Please report how many lines in the records below contain the word "zapalovače", and give nothing else.

[Extracted data entries]

►

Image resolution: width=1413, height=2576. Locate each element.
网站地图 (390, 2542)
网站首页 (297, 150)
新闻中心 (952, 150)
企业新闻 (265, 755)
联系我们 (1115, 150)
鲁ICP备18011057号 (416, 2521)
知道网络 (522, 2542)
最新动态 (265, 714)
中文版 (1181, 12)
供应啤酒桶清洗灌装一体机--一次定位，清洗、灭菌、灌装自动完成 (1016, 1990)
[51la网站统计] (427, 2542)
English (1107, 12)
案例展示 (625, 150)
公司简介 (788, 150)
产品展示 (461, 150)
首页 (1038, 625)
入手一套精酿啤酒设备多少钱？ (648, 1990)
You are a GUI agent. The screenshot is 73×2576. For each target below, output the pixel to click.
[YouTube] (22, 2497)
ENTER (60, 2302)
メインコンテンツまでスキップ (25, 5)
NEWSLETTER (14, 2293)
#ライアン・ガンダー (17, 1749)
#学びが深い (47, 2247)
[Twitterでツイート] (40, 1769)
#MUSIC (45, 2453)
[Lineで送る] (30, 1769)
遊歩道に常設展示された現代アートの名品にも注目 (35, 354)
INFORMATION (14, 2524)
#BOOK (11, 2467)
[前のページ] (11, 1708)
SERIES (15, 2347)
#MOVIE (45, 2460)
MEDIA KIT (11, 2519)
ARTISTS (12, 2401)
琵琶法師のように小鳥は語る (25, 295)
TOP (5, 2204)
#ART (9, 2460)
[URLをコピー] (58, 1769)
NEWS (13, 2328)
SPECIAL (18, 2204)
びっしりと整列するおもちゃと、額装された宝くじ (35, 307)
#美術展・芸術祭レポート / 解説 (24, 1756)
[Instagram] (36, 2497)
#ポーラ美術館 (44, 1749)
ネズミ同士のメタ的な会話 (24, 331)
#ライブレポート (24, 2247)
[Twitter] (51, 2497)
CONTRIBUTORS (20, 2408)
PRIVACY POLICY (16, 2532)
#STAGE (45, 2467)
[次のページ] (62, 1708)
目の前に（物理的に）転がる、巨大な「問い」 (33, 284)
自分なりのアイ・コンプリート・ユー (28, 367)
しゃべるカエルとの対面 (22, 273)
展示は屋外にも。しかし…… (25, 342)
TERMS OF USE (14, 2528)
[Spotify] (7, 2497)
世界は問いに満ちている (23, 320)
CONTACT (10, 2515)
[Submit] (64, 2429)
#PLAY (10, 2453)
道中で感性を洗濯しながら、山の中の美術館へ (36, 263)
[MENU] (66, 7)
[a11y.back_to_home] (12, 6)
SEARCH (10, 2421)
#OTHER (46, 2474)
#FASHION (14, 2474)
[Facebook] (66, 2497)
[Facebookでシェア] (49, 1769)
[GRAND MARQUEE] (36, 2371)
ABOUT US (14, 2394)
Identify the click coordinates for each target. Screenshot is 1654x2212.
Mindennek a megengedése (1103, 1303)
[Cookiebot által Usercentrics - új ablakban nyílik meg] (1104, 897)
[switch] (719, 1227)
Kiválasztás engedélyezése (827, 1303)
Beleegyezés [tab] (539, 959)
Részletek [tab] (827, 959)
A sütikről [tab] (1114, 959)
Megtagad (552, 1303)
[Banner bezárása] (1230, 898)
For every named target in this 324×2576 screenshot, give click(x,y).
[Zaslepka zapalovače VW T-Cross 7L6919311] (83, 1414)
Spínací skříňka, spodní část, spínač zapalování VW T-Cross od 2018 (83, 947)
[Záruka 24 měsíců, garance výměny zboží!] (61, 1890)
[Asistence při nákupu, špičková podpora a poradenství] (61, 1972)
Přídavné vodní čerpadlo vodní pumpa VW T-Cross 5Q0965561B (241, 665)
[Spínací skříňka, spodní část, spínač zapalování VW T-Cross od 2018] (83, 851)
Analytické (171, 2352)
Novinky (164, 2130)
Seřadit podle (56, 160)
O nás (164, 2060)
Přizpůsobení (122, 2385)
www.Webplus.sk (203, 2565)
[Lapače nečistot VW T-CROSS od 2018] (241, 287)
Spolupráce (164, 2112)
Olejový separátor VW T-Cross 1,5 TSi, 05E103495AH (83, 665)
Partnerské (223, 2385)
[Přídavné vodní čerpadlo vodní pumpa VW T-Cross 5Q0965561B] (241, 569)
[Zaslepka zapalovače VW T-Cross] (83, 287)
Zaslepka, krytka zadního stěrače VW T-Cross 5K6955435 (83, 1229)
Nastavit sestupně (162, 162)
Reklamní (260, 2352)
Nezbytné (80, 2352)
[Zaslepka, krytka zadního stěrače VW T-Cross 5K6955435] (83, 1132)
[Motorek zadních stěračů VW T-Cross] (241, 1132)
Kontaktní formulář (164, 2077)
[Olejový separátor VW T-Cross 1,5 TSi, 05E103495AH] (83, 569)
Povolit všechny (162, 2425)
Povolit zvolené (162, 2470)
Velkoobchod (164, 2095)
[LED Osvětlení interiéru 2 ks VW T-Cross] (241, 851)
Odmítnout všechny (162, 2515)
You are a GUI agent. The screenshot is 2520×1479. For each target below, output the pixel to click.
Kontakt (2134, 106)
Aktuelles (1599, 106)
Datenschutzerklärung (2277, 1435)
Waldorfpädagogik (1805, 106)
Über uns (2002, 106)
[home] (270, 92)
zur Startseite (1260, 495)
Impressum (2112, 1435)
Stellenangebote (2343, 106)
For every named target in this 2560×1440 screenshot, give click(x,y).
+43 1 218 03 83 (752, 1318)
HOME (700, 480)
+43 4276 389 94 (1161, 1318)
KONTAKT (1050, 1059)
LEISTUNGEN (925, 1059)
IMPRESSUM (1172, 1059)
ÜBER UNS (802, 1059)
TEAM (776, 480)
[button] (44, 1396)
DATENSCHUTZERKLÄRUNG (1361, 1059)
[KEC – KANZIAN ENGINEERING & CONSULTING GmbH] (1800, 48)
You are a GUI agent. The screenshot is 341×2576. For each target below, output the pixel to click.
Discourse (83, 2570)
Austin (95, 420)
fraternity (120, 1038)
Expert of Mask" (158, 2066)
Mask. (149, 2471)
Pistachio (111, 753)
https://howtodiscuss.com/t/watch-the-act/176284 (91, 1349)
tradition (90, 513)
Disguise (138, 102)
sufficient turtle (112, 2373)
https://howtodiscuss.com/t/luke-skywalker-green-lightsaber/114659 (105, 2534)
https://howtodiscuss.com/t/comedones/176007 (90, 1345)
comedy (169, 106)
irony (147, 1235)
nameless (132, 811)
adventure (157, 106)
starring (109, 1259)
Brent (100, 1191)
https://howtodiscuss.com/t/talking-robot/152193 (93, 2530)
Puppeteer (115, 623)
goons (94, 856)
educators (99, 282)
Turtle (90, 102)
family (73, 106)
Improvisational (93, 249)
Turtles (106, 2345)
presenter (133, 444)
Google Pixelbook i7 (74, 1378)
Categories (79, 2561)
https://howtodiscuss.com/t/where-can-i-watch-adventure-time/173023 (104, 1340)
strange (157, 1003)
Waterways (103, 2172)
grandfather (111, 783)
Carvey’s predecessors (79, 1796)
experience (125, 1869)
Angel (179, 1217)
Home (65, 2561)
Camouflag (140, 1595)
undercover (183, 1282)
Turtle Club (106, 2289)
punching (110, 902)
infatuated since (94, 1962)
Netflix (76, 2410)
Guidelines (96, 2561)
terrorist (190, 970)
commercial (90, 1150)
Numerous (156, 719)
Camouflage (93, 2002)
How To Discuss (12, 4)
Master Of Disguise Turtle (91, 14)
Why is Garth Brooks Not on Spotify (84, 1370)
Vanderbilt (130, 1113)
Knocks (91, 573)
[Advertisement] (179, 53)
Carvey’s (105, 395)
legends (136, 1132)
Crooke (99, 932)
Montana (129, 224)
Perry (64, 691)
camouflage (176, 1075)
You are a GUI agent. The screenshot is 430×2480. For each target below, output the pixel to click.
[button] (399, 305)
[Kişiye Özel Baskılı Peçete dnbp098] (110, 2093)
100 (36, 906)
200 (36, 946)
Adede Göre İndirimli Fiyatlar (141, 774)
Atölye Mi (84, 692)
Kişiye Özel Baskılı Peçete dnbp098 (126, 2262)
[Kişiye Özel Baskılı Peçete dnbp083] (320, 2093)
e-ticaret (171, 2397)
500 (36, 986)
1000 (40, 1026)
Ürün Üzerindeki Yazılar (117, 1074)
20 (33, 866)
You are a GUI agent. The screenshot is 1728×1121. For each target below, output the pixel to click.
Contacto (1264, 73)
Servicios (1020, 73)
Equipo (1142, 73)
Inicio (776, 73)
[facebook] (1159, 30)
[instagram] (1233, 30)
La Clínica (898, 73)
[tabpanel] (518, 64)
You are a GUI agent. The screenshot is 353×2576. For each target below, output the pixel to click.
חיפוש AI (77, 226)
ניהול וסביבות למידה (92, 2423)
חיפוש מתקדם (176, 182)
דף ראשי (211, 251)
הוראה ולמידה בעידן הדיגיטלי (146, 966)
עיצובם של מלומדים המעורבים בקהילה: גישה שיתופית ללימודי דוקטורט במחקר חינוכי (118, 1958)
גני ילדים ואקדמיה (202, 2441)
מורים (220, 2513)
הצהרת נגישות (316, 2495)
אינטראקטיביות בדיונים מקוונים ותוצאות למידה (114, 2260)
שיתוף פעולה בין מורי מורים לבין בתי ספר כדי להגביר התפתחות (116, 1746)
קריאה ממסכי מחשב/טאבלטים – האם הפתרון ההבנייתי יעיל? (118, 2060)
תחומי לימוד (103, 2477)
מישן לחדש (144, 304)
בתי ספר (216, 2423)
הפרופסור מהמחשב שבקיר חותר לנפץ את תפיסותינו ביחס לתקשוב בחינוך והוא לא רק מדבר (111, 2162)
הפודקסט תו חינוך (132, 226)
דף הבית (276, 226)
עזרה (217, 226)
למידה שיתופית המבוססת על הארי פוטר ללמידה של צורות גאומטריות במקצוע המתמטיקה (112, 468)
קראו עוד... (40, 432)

◄

### [Completed task]
2